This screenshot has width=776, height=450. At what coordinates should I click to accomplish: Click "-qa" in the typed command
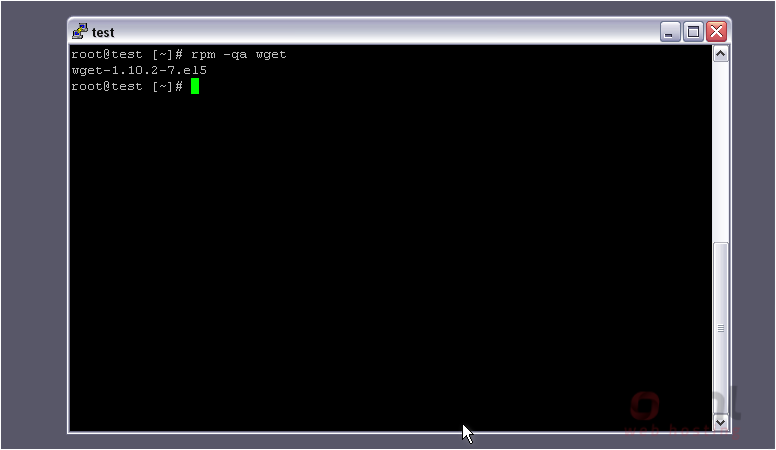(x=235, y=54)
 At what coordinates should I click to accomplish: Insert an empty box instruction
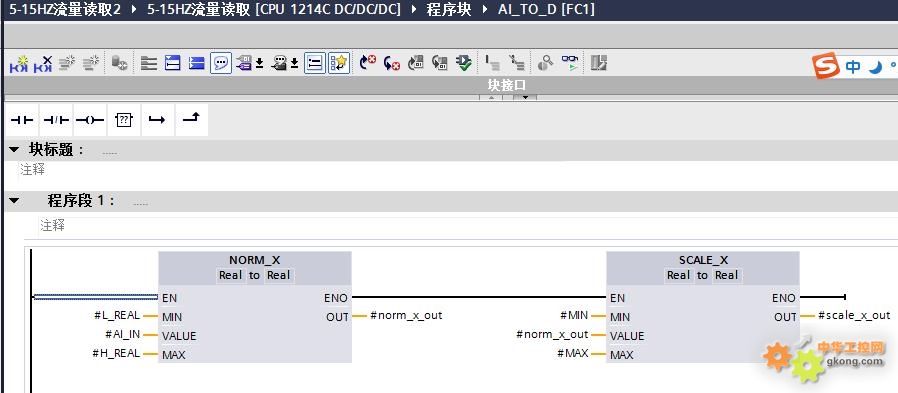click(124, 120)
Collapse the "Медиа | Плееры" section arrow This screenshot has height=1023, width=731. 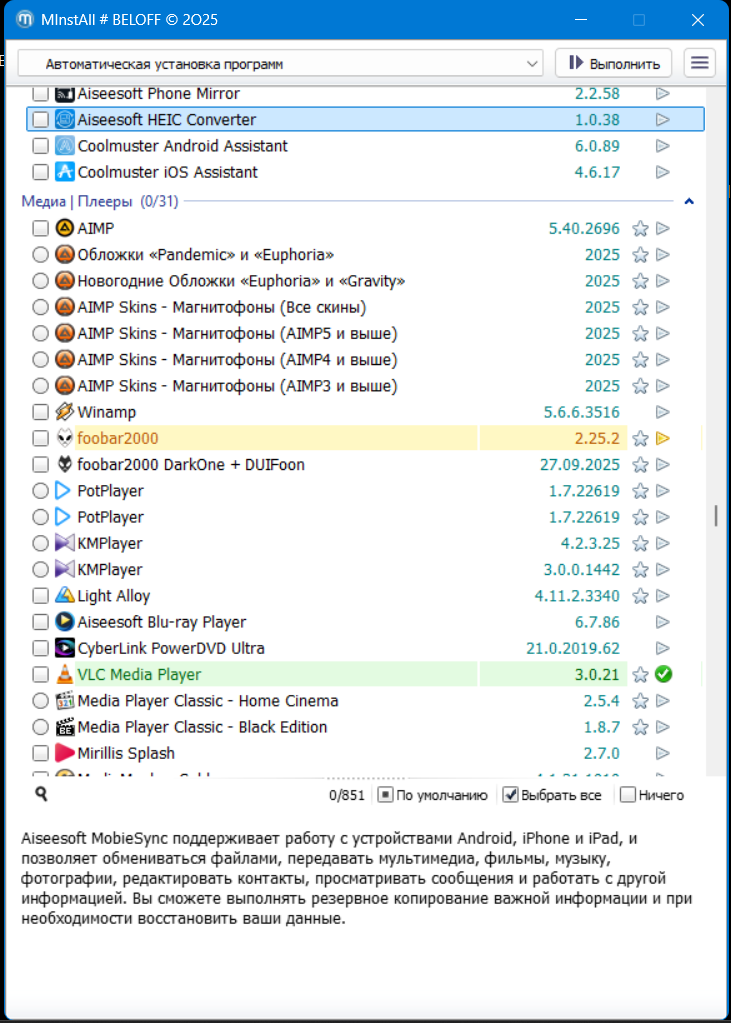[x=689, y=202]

* * *

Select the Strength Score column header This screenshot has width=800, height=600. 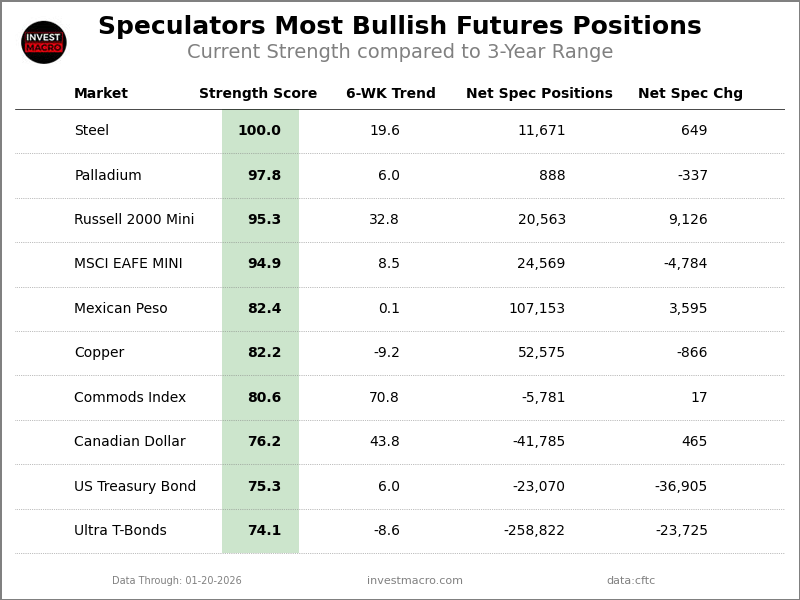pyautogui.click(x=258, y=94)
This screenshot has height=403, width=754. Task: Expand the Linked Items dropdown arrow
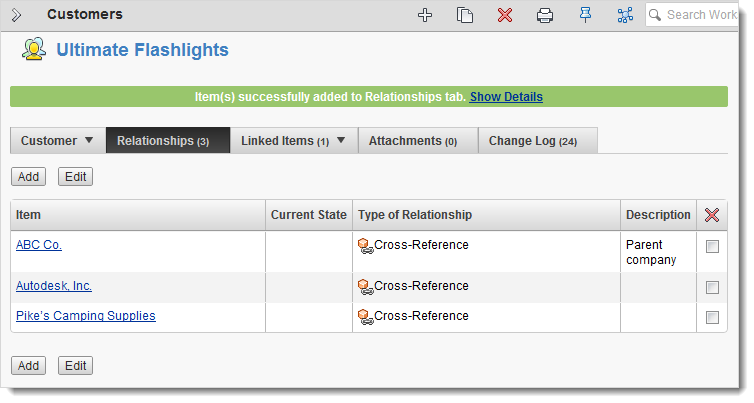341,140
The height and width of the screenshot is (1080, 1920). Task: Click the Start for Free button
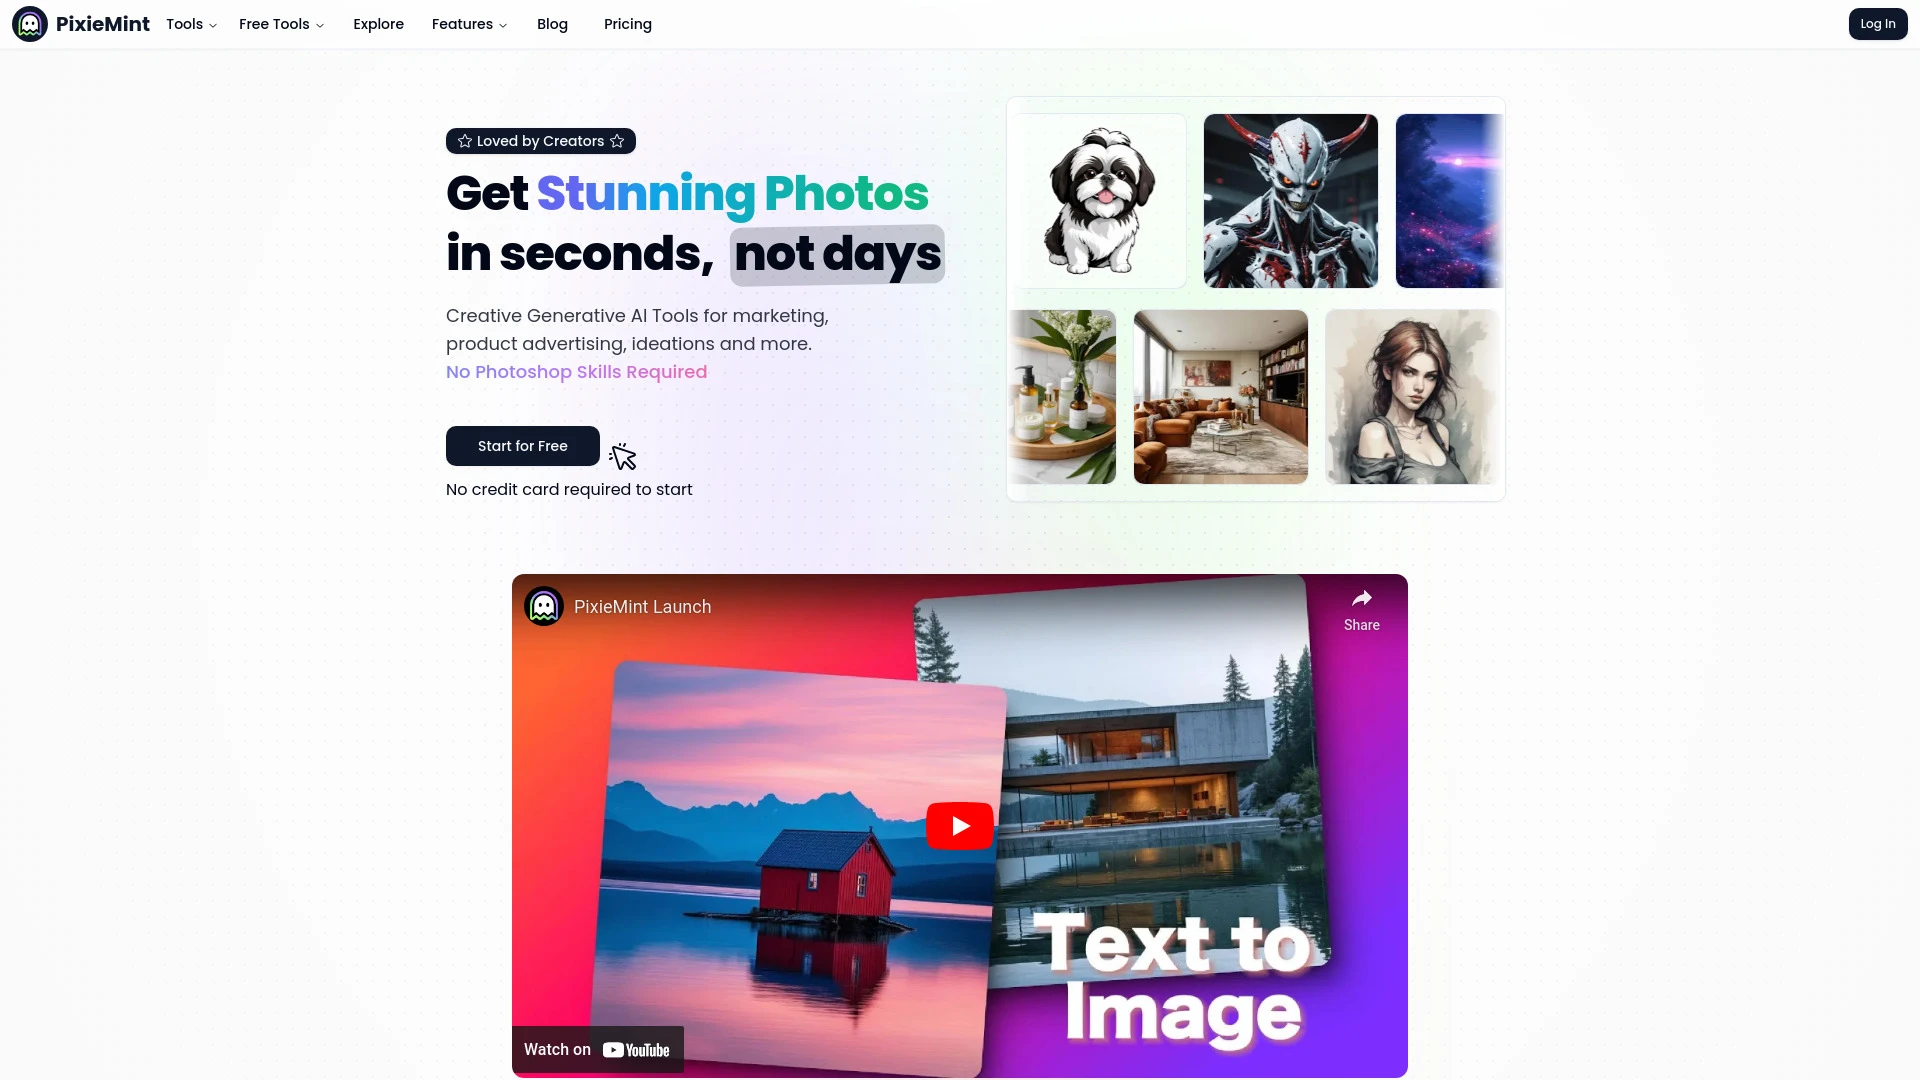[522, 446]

* * *

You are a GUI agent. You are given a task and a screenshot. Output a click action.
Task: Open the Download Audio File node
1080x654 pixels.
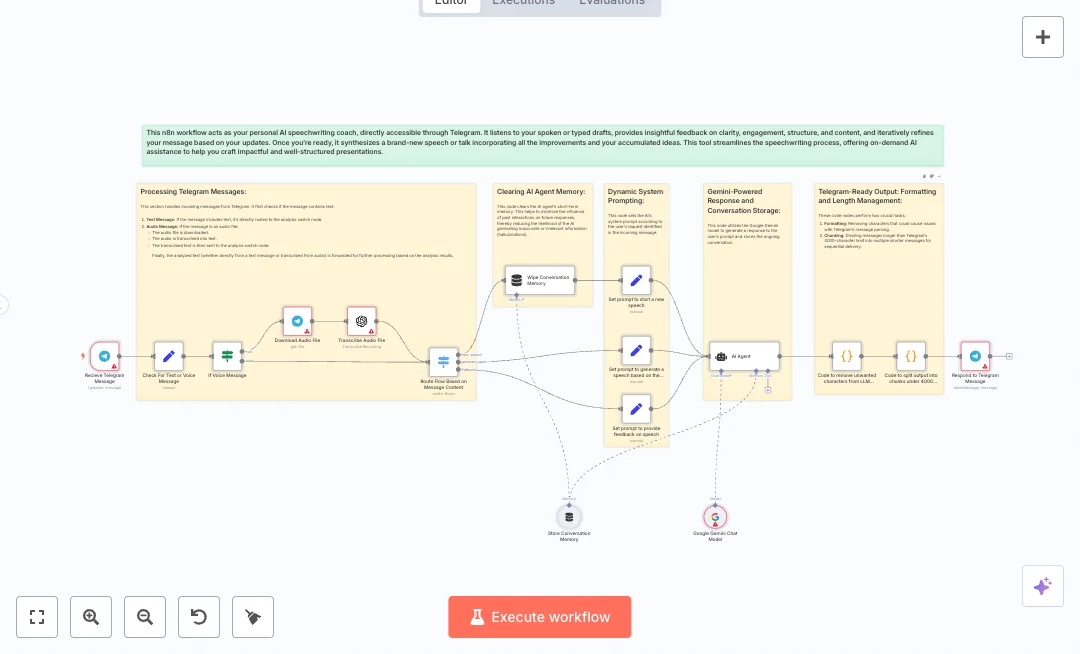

• EXERCISE DESCRIPTION:
Identify every line of the data above that contains the word "accomplish", treating uppercase and lowercase as different, and copy each of those lines in full.

• RESULT OF THE EXERCISE:
This screenshot has width=776, height=450. At what coordinates should I click to accomplish: Click "-qa" in the typed command
 At what coordinates should I click to accomplish: Insert an empty box instruction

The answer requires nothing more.